Problem details.
Whenever a line of the data below holds the string "computer", copy that line.

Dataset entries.
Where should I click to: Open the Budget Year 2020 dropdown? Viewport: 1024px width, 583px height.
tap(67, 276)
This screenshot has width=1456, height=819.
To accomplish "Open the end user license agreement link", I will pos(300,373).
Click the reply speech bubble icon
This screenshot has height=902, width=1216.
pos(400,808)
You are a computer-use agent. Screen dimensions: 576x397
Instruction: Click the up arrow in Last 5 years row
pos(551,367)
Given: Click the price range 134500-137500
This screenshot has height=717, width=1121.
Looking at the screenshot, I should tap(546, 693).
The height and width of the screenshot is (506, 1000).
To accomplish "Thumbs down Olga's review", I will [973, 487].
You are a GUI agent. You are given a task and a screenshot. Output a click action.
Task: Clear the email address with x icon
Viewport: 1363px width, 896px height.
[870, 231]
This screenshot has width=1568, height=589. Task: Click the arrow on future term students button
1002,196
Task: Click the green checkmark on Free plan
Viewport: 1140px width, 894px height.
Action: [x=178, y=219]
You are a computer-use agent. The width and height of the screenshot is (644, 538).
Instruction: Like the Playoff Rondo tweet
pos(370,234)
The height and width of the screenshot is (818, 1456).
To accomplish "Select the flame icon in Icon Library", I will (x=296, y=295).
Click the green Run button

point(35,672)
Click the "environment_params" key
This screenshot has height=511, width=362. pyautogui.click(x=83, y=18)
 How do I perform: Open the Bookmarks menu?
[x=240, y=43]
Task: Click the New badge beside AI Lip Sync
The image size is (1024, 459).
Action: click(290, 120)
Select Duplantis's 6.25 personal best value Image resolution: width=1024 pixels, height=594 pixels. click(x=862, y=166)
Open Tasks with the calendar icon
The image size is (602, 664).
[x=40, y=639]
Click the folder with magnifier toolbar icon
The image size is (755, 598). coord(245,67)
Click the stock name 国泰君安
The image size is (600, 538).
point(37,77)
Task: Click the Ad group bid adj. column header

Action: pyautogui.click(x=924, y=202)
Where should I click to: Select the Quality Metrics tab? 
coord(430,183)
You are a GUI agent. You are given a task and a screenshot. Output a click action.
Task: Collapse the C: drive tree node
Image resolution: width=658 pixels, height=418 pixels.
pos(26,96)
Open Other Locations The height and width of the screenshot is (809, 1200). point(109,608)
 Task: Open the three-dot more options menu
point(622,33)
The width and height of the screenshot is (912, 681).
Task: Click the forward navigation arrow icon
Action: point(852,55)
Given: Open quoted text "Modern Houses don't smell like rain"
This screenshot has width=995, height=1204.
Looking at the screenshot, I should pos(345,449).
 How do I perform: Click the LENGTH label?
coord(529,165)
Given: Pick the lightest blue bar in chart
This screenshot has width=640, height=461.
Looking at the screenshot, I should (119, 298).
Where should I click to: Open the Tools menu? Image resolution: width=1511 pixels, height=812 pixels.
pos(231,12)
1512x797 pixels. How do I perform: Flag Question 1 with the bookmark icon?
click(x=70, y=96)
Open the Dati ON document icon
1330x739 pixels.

Response below.
You are a computer-use agent. Screen dimensions: 576x397
You are a computer-use agent. The width and height of the screenshot is (644, 538).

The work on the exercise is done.